An integer constant zero qualifies as a “null pointer constant” (C 2018 6.3.2.3 3). When a pointer is compared to a null pointer constant, the null pointer constant is converted to the type of the pointer (6.5.9 5). The compiler would implement this conversion by producing DEADBEEF16 for the resulting pointer. Then it would compare pointer to DEADBEEF16 and branch accordingly.

Simply put, just because the character “0” appears in source code does not mean the compiler has to use zero in the instructions it generates. It generates whatever instructions and values it needs to get the job done.

I am really unable to understand how this literal 0 becomes non-all-bits-zero when initialized to a pointer.

There is nothing about the character “0” that forces a compiler to give it a value of zero. The code for “0” is 48 in ASCII and 240 in EBCDIC, so the compiler is not starting with a value of zero when it processes this or other characters. Normally, when processing numerals, it has to read the digits and do some arithmetic to calculate the numbers represented by the numerals. It is that software that causes “0” to stand for the value zero or that causes “23” to stand for the value twenty-three. To make “0” represent a null pointer, the software in the compiler simply substitutes the internal value of a null pointer wherever “0” is used in a context for a pointer.

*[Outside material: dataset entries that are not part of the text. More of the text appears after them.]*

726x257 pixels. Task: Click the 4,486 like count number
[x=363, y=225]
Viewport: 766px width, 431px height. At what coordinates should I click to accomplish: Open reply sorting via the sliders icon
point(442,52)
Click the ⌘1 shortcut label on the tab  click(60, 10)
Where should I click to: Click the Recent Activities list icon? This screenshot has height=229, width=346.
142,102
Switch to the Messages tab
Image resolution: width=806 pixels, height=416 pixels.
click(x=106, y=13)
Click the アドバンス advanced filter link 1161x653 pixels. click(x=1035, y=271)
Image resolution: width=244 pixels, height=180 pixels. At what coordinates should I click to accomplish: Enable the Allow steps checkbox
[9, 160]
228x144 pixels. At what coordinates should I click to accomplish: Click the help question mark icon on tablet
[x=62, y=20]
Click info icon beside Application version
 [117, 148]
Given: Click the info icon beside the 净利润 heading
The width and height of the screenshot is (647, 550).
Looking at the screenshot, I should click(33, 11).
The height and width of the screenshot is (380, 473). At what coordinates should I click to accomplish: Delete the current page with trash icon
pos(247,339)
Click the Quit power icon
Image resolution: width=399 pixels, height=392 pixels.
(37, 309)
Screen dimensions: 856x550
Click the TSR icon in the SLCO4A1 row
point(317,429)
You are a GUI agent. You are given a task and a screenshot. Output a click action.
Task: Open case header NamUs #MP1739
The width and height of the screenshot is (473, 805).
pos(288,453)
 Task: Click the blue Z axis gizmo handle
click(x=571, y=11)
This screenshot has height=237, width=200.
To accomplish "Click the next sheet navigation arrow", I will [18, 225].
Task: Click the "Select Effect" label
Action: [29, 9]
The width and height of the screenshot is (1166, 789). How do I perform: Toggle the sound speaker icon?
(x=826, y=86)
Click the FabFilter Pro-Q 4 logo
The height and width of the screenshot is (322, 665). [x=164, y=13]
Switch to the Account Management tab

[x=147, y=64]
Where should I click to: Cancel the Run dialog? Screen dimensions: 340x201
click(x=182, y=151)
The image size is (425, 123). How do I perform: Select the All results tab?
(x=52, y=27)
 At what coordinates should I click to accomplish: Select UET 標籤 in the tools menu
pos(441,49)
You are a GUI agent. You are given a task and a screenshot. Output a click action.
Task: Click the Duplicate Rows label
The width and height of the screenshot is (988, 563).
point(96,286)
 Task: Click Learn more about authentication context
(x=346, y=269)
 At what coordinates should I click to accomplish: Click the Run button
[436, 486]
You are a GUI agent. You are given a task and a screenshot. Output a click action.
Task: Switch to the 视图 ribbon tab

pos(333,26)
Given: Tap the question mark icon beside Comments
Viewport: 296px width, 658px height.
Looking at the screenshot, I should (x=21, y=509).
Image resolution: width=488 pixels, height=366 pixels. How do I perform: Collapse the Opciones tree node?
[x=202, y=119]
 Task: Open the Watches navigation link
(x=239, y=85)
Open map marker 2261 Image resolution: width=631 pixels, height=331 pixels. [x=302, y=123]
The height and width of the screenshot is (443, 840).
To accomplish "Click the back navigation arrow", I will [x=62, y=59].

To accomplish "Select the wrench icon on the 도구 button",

For example, in void *x = 0;, the compiler might initially convert “0” to zero, but this will be part of a data structure that also says this is a token or integer constant expression that currently has the value zero. When the compiler sees this integer constant expression is being used to initialize a pointer, it will change the value, and it will generate code that initializes the pointer to the internal value for a null pointer.